During one of those visits, they were allowed to sleep for nine hours each night. During the other, participants were only permitted four hours of shut-eye. Both times, they were fed a strict diet for the first four days of their stay and then were allowed to eat whatever they wanted on the fifth and final full day.
Researchers tracked how much energy they burned on a daily basis, and also asked participants how energetic they felt.
The tests showed that regardless of which sleep schedule they were on, people burned a similar amount of calories -- about 2,600 per day.
But when they were sleep-deprived, they fed themselves about 300 more calories on average on the final day of the study compared to when they had been sleeping normally. Well-rested participants ate an average of 2,500 calories that day, compared to 2,800 when they were running on less sleep.
If that kept up in a person's normal daily life, it would put the sleep-deprived at higher risk of obesity, the authors write in the American Journal of Clinical Nutrition.
Participants also said they felt more sluggish and less energetic after a few days on the short sleep schedule.
There are a few possible explanations behind the link between sleep and eating, researchers explained. One is that shut-eye is important for the hormones that help control how much we eat.
Sleep "seems to play a role in how your body manages the hormones that control how hungry you are, when you're hungry (and) what kinds of foods you're hungry for," Grandner said.
Another explanation is that when we're tired, we're less good at making healthy eating decisions.
"It's possible that when you're on short sleep you're more susceptible to giving in to your desires," St-Onge told Reuters Health. "You walk past a (food) cart or a bakery and it smells so good...If you're sleep-deprived you may be like, 'Oh, what the heck,'" she said.
Grandner added that it's possible the link goes both ways, and that eating too much of certain kinds of foods can disrupt a person's sleep schedule.

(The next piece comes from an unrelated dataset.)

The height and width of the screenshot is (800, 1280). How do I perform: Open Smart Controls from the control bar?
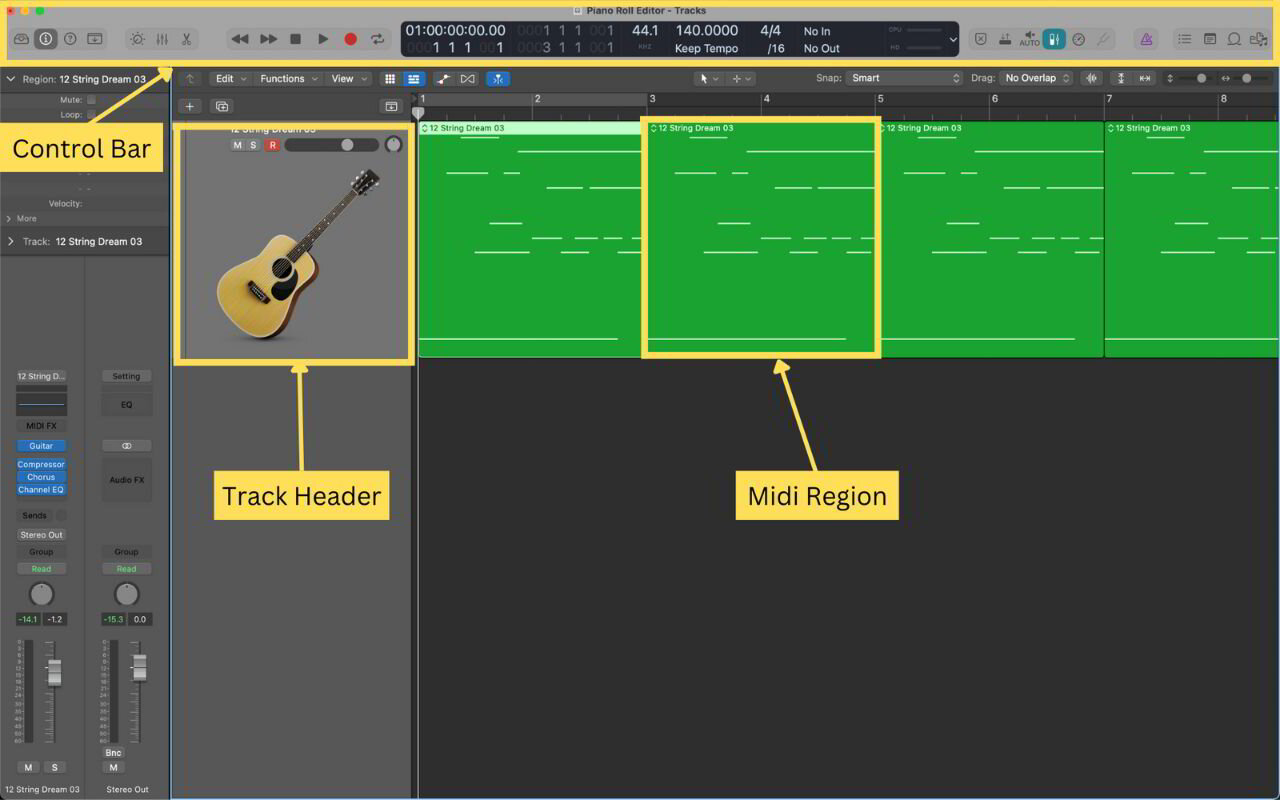(x=136, y=39)
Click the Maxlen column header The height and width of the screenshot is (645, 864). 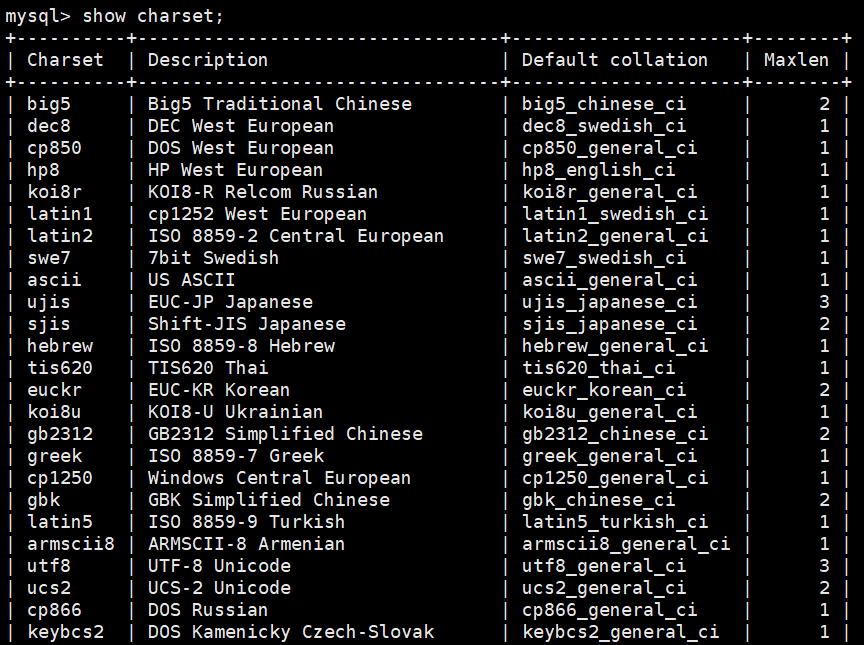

Or, someone that has a stressful job may sleep too little and also eat too much as a result.
Too little sleep has also been tied to a host of other health problems, he said, including heart disease and diabetes -- which have their own associations with weight, complicating the picture even further.
"People always want to say if you sleep more you'll lose weight," St-Onge said. While her study didn't set out to show whether that's the case, "if you're trying to control your weight, it would be helpful not to be sleep-deprived," she concluded.
12SOURCE: bit.ly/pIBBTT American Journal of Clinical Nutrition, online June 29, 2011.